Eles vão, mas não voltam. A Presidente começa a ficar aflita, pede licença aos Ministros e vai ao telefone falar com o Serviço de Inteligência do Palácio...


--- Quem tá falando aqui é a Dilma!.... Como não entrou ninguém no prédio se tem um sujeito aqui na ante-sala querendo falar comigo... O quê? Estão monitorando tudo e na ante-sala só estão o Renan, a Ideli, e os guardas da Segurança?


A Presidente abaixa o tom de voz, e fala quase sussurrando para eles subirem e encontrarem o funcionário maluco, que a interrompeu com essa história sem pé nem cabeça.

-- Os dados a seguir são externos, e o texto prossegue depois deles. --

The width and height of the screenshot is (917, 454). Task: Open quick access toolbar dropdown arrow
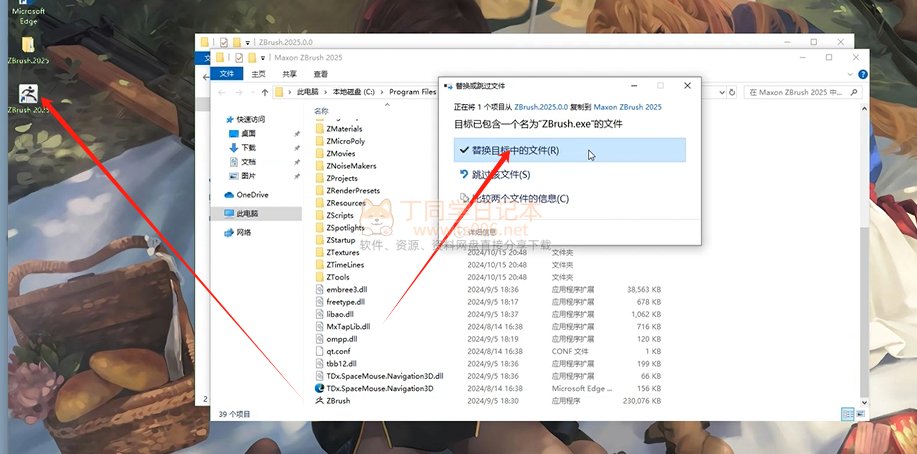click(x=262, y=58)
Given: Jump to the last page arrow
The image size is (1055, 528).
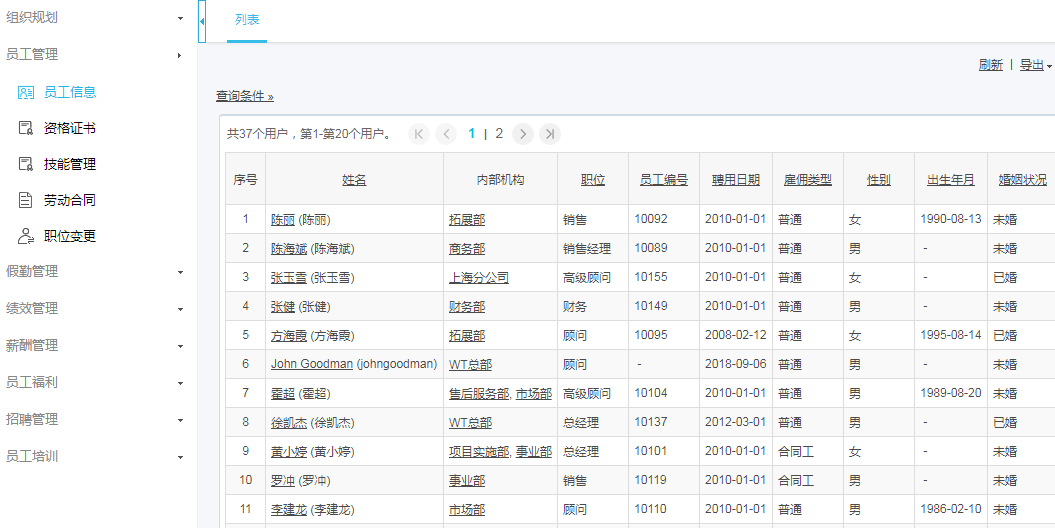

--- Como? Quer repetir o que disse! Tá dizendo que a porta da minha sala só foi aberta quando saiu o Renan e a Ideli, que ninguém entrou aqui. Todo mundo aqui presenciou isso, tá me chamando de louca?


Enquanto a Presidente falava ao telefone, os Ministros e assessores se separaram em rodinhas, e só se ouvia o zuz-zum-zum das conversas, quando ela bateu o telefone e berrou:


--- Cadê ele?


--- Quem? – disse o Ministro dos Transportes.


--- Ele, o funcionário que nos interrompeu?


Uns não viram, outros não tinham certeza se viram, mas lá ele não estava, e a Presidente encerrou a reunião alegando dor de cabeça.


Como sempre acontece, depois do ambiente ruidoso, o silêncio machuca. Todos saíram, menos ela, que ficou sentada, cotovelos na mesa, mãos sobre o rosto até a porta bater. 


--- Como é difícil falar com você, filha de deus!.


Dilma ergueu a cabeça. Diante de si, em pé, um velho alto e mal vestido, com um chapéu de feltro cinza meio caído, que cobria parte do rosto...


--- Quanto eu tentei, só deus sabe o quanto tentei... Você era tão corajosa, rezei tanto pela sua vida quando se meteu em encrencas... – disse o velho.


--- Quem é o senhor? – perguntou ela.


--- E quando entrou na política sabia que ia ser Presidente, sabia que ia lutar com uma doença grave e enfrentar muitos desafios, e quis muito que me ouvisse, mas você nunca gostou de ouvir ninguém, seu jeito... Queria ter lhe dito que... 


Nisso, abre-se a porta e entra na sala o chefe do gabinete...


--- Presidente..? Presidente..?


Ela permanecia sentada, olhando as bactérias do ar. Na sala não havia mais ninguém além da imagem desbotada do velho búlgaro na sua memória, que pareceu ser seu pai.